### [What you have to do]
Lay out the lines of the data from the line with "[Snow Forecast] (83, 40)" up to and including the line with "[Ouvrir le site web Surf-Forecast" as a JSON list of strings, one string per line, leaving out blank lines.

******

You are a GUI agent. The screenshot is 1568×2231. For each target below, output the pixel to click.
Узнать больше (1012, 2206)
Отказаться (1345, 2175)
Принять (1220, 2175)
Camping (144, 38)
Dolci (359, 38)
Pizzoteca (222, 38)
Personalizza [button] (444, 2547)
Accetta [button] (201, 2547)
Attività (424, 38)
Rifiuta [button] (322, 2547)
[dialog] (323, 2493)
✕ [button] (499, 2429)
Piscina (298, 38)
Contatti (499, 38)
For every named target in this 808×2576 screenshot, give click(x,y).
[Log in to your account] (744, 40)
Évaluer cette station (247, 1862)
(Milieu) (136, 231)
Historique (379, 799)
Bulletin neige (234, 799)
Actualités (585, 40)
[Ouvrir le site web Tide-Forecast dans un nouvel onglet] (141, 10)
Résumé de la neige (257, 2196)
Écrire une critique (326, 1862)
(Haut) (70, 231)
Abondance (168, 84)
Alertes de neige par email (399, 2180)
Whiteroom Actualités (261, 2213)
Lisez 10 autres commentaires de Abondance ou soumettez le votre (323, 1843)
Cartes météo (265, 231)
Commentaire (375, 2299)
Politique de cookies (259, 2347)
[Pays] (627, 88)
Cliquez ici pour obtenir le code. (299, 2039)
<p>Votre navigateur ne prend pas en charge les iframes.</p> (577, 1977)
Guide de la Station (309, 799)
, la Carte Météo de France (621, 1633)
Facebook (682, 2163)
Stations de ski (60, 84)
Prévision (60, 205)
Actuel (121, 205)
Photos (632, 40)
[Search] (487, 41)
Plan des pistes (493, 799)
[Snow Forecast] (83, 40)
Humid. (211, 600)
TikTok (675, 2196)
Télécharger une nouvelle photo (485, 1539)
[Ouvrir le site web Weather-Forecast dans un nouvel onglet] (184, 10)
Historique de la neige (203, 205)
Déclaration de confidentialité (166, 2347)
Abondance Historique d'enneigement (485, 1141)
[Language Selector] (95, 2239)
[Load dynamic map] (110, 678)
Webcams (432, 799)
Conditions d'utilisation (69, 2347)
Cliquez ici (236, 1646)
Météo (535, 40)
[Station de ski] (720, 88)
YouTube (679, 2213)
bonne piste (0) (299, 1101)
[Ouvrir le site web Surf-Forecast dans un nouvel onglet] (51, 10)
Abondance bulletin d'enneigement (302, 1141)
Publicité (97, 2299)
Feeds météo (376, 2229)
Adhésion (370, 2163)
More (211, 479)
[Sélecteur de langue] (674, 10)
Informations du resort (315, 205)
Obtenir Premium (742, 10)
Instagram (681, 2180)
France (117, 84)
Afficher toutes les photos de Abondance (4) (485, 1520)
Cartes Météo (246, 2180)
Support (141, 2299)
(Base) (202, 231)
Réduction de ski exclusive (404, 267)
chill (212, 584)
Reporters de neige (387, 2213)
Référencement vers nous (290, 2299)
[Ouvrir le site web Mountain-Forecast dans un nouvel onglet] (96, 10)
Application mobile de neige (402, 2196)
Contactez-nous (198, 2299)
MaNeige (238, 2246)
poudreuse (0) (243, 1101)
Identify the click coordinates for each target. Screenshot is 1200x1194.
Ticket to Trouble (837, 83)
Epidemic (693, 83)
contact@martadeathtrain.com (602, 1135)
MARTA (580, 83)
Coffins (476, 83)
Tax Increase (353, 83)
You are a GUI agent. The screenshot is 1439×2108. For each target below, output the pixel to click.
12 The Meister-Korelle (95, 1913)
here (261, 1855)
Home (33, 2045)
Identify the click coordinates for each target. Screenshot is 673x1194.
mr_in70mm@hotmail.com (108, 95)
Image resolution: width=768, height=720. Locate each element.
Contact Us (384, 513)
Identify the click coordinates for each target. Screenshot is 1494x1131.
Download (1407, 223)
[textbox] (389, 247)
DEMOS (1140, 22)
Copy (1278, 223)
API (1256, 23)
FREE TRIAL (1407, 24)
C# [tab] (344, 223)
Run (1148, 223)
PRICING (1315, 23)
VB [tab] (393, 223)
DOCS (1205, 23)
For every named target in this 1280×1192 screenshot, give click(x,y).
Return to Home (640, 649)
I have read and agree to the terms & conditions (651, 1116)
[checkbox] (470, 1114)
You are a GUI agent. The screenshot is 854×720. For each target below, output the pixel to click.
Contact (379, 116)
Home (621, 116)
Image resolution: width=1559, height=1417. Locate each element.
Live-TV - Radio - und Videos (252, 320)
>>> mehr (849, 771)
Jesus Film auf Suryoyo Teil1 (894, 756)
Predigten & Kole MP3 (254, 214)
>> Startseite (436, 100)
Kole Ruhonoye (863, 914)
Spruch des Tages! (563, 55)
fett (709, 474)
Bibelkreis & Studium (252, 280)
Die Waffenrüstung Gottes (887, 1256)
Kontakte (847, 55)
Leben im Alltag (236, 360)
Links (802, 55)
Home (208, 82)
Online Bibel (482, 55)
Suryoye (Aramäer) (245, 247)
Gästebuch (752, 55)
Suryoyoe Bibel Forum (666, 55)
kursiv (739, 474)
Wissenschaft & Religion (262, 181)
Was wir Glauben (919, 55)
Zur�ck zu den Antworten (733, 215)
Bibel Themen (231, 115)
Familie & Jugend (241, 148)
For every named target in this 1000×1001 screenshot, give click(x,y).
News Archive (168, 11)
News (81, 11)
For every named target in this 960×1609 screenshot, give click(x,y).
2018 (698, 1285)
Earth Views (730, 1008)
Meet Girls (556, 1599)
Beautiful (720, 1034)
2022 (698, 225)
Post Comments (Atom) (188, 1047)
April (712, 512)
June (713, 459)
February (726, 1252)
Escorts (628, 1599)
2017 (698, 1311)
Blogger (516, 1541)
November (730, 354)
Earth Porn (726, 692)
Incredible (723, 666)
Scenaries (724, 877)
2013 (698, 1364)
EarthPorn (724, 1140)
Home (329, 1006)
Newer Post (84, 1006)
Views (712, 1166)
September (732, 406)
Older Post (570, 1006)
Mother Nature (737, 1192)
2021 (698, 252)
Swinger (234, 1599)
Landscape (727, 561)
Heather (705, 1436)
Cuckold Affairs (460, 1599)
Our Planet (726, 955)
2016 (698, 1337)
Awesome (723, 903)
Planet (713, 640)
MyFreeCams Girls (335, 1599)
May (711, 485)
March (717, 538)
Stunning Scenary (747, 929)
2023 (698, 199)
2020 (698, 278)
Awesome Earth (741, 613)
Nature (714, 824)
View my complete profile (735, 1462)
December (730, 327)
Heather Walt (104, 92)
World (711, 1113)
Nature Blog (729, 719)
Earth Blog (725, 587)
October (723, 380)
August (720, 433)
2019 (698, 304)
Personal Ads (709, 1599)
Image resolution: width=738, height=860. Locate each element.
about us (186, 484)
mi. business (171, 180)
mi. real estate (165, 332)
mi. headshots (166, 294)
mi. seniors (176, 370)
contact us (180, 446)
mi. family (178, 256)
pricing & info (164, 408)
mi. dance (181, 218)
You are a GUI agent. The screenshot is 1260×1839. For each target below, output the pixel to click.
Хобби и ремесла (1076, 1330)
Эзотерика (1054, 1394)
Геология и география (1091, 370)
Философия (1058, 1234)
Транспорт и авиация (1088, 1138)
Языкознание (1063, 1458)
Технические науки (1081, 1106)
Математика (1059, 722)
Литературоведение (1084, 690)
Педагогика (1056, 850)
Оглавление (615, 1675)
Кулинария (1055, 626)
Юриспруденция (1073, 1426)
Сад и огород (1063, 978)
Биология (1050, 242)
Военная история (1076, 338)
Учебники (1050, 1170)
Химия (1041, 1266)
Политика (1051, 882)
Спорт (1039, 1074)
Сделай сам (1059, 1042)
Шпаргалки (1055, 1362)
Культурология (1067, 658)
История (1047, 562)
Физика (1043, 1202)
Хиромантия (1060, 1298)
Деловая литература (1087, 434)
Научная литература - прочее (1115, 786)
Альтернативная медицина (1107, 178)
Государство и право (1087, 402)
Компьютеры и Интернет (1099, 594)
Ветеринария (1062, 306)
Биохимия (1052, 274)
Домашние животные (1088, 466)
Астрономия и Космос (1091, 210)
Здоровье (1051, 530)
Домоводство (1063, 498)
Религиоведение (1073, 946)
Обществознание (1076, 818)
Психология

******

### [Written reply]
[
  "[Snow Forecast] (83, 40)",
  "Humid. (211, 600)",
  "TikTok (675, 2196)",
  "Télécharger une nouvelle photo (485, 1539)",
  "[Ouvrir le site web Weather-Forecast dans un nouvel onglet] (184, 10)",
  "Historique de la neige (203, 205)",
  "Déclaration de confidentialité (166, 2347)",
  "Abondance Historique d'enneigement (485, 1141)",
  "[Language Selector] (95, 2239)",
  "[Load dynamic map] (110, 678)",
  "Webcams (432, 799)",
  "Conditions d'utilisation (69, 2347)",
  "Cliquez ici (236, 1646)",
  "Météo (535, 40)",
  "[Station de ski] (720, 88)",
  "YouTube (679, 2213)",
  "bonne piste (0) (299, 1101)",
  "[Ouvrir le site web Surf-Forecast dans un nouvel onglet] (51, 10)"
]